We explain why and also share two other things that you probably don’t know about the Woodleigh MRT station closure.
1. Why the big deal about white powder?
In 2001, just one week after the September 11 attack, letters containing anthrax spores, which looked like white powder, were mailed to several news media offices and two Democratic U.S. Senators. What are anthrax spores? Why are they so dangerous?
Anthrax spores are spores of the Bacillus anthracis bacteria. It can cause infection of the skin, lungs and gastrointestinal tract. Anthrax infection of the skin looks like this:
Without treatment, about 20% of people who suffer from skin infection by anthrax spores die. Scary as that seems, it’s not the worst problem caused by anthrax spores. The worst damage that can be done by anthrax spores is that it can infect lungs. 85% of people who suffer from lung infections by anthrax spore die.
In the attacks in USA in 2001, five people were killed, 17 others were infected. So do you still think that we shouldn’t be worried about white powder left lying around?
2. Who are the people who left these white powder?
No, no, no.
Not Han Hui Hui.
The Hash House Harriers (abbreviated to HHH or H3) is an international group of non-competitive running social clubs. An event organized by a club is known as a hash, hash run or simply hashing, with participants calling themselves hashers or hares and hounds.
According to Wikipedia, hashing originated in December 1938 in Selayang Quarry, Selangor, then in the Federated Malay States (now Malaysia), when a group of British colonial officers and expatriates began meeting on Monday evenings to run, in a fashion patterned after the traditional British paper chase or “hare and hounds”. In other words, a hash run is like a very elaborate game of catching.
Typically, at each hash run one or more members (“hares”) lay a trail, which is then followed by the remainder of the group (the “pack” or “hounds”). Sawdust, flour, chalk, and toilet paper are used to mark the trail. The trail periodically ends at a “check” and the pack must find where it begins again; often the trail includes false trails, short cuts, dead ends, back checks, and splits.
The flour that was left around Woodleigh MRT station was apparently left by the “hare” of one of the HHH running clubs Singapore to mark the trail of their next hash run.
Pro-Tip! In many parts of the world, the Hash House Harriers can also be refered to as the drinking club with a drinking problem. Beer features very, very and we mean really very prominently in these HHH running clubs. They typically also have a place they go to after each run. For beer, what else!
3. Is Hash house Harriers Singapore (HHHS) a new thing?
No. HHHS was founded in 1962! That makes HHHS older than Singapore. They certainly aren’t a fly-by-night outfit or some new hipster activity. They even have a committee! They also have rules on marking trails in NParks territory. Those rules include this:
Use toilet paper only. Absolutely no chalk and no flour.

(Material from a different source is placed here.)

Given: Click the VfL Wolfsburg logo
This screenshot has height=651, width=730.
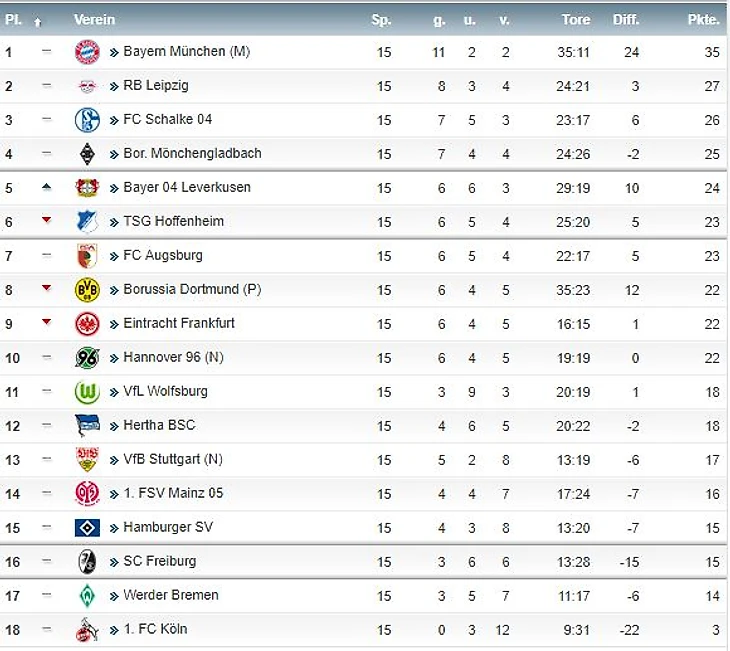Looking at the screenshot, I should click(x=88, y=392).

A very sensible rule. Anyone with some common sense would extrapolate from that rule that if chalk and flour can’t be used at NParks territory, then all the more chalk and flour shouldn’t be used near MRT stations. But apparently common sense isn’t that common after all.
Anyway, there are different variants or branches or whatever you might call it of the HHH in Singapore. The men who are currently under investigation for the Woodleigh MRT station incident are from Seletar Hash House Harriers, which has been around since June 1980. From their website, we can tell that it’s a fairly active group.
Oh, one more thing we’ve learnt from their site is to call out “On On!” when white powder or what they call hashmark is spotted!
Certainly good to exercise, but be sensible about it
Hash runs seem like a really fun way to get people to exercise. MOH probably is quite happy that people are running and exercising. That’s certainly going to help in the war against diabetes. But don’t do stupid things like leaving white powder lying around high-traffic public spaces, can?
– Editor’s Update –
The people from Seletar Hash House Harriers have apologised.